The diffusion model is currently the core module in generative AI and has been widely used in large generative AI models such as Sora, DALL-E, and Imagen. At the same time, diffusion models are increasingly being applied to time series. This article introduces you to the basic ideas of the diffusion model, as well as several typical works of the diffusion model used in time series, to help you understand the application principles of the diffusion model in time series.
The core of the generative model Yes, it is possible to sample a point from a random simple distribution and map this point to an image or sample in the target space through a series of transformations. What the diffusion model does is to continuously remove noise at the sampled sample points, and generate the final data through multiple noise removal steps. This process is very similar to the sculpture process. The noise sampled from the Gaussian distribution is the initial raw material. The process of removing noise is the process of constantly chipping away the excess parts of this material.
What is mentioned above is the reverse process, that is, gradually removing noise from a noise to obtain an image.

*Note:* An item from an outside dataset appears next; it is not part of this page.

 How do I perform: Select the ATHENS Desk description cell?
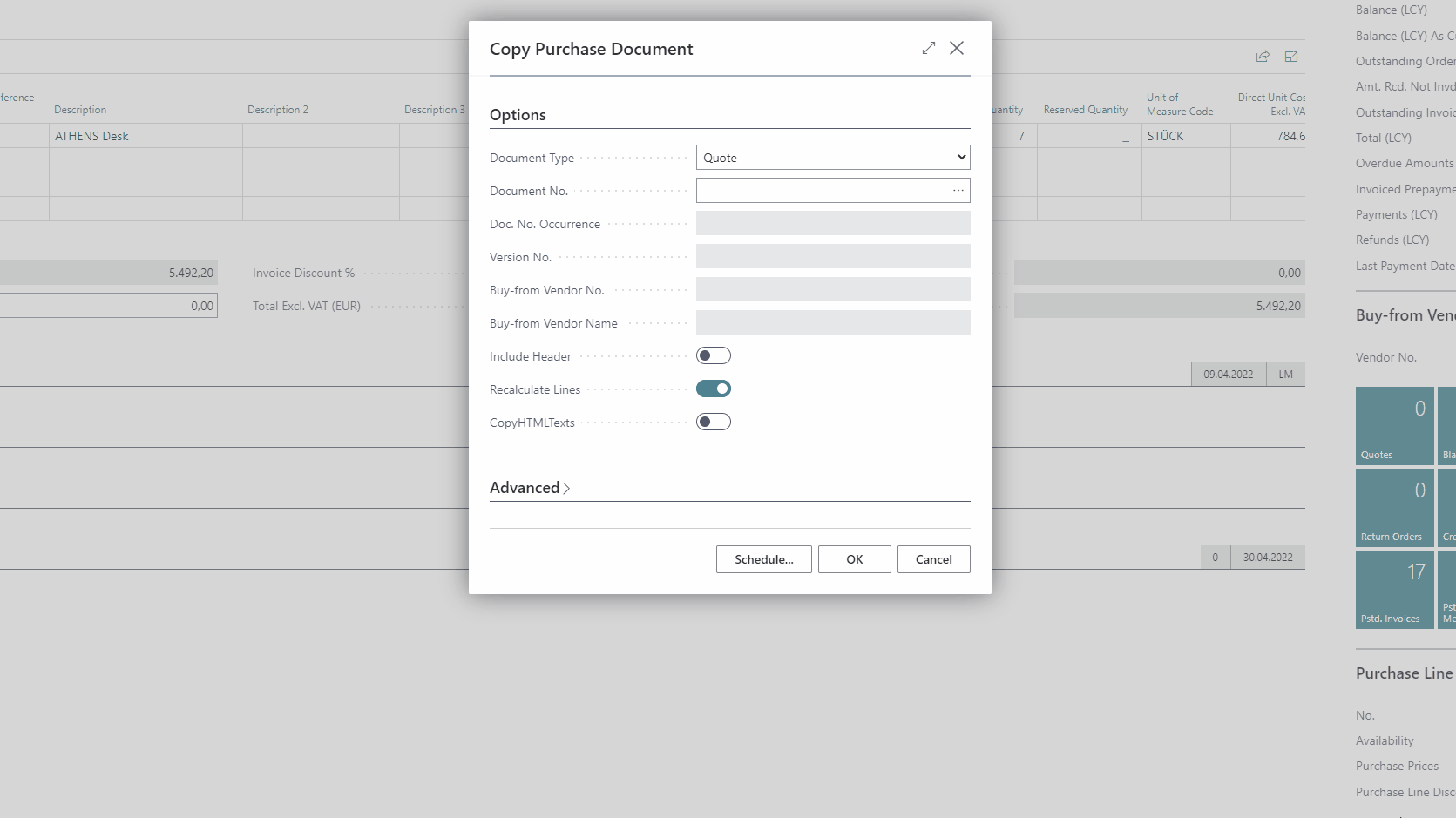pos(145,136)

This process is an iterative process, which requires T times of denoising to remove the noise from the original sampling points bit by bit. In each step, the result generated by the previous step is input, and the noise needs to be predicted, and then the noise is subtracted from the input to obtain the output of the current time step.
Here you need to train a module (denoising module) that predicts the noise of the current step. This module inputs the current step t, as well as the input of the current step, and predicts what the noise is. This module for predicting noise is performed through a forward process, which is similar to the Encoder part in VAE. In the forward process, an image is input, a noise is sampled at each step, and the noise is added to the original image to obtain the generated result. Then the generated result and the embedding of the current step t are used as input to predict the generated noise, thereby achieving the role of training the denoising module.

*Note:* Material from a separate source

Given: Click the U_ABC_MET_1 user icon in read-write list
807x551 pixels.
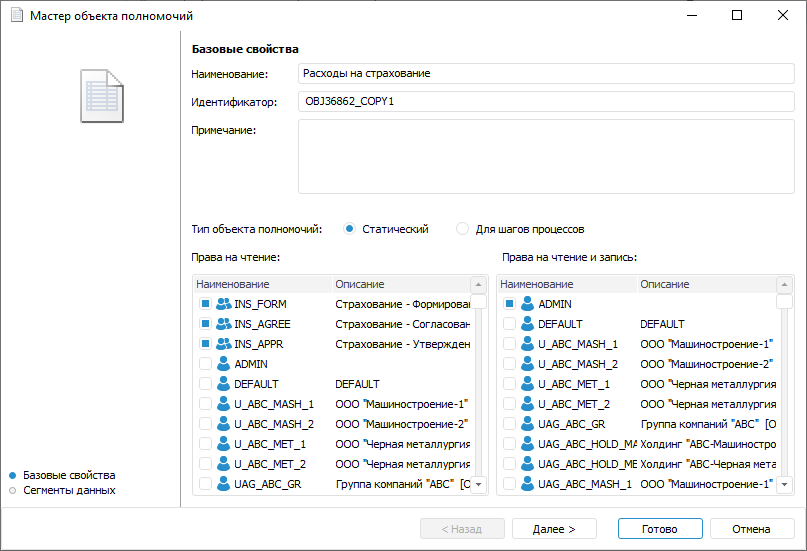Looking at the screenshot, I should (x=527, y=384).
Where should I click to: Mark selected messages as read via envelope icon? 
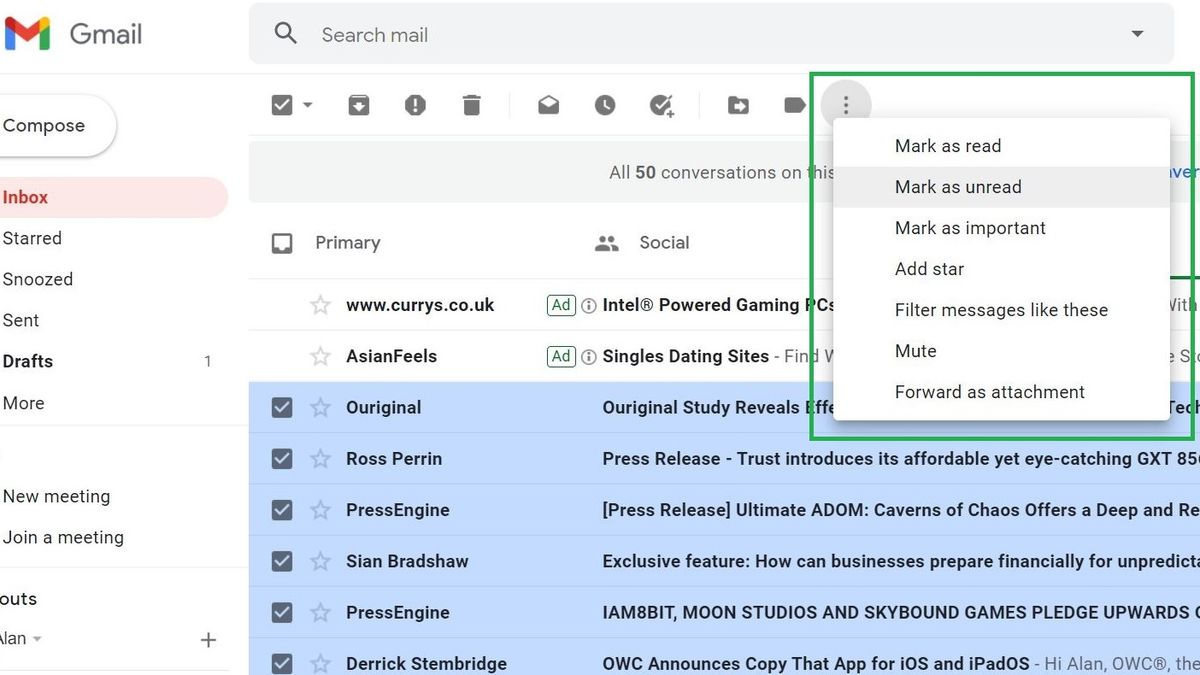pyautogui.click(x=548, y=104)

TimeGrad is one of the earliest methods to use diffusion models for time series forecasting. Different from the traditional diffusion model, TimeGrad introduces a denoising module based on the basic diffusion model and provides an additional hidden state for each time step. This hidden state is obtained by encoding the historical sequence and external variables through the RNN model, and is used to guide the diffusion model to generate the sequence. The overall logic is shown in the figure below.
In the network structure of the denoising module, the convolutional neural network is mainly used. The input signal is divided into two parts: the first part is the output sequence of the previous step, and the second part is the hidden state output by the RNN, the result obtained after upsampling. These two parts are convolved and then added together for noise prediction.
This article uses the diffusion model to build Model time series filling task, the overall modeling method is similar to TimeGrad. As shown in the figure below, the initial time series has missing values. It is first filled with noise, and then the diffusion model is used to gradually predict the noise to achieve denoising. After multiple steps, the filling result is finally obtained.
The core of the entire model is also the diffusion model training denoising module. The core is to train the noise prediction network. Each step inputs the current step embedding, historical observation results and the output of the previous moment to predict the noise results.
Transformer is used in the network structure, including two parts: Transformer in the time dimension and Transformer in the variable dimension.
The method proposed in this article is compared to TimeGrad Going up a level, the function itself that generates the time series is directly modeled through the diffusion model. It is assumed here that each observation point is generated from a function, and then the distribution of this function is directly modeled instead of modeling the distribution of data points in the time series. Therefore, this paper changes the independent noise added in the diffusion model to noise that changes with time, and trains the denoising module in the diffusion model to denoise the function.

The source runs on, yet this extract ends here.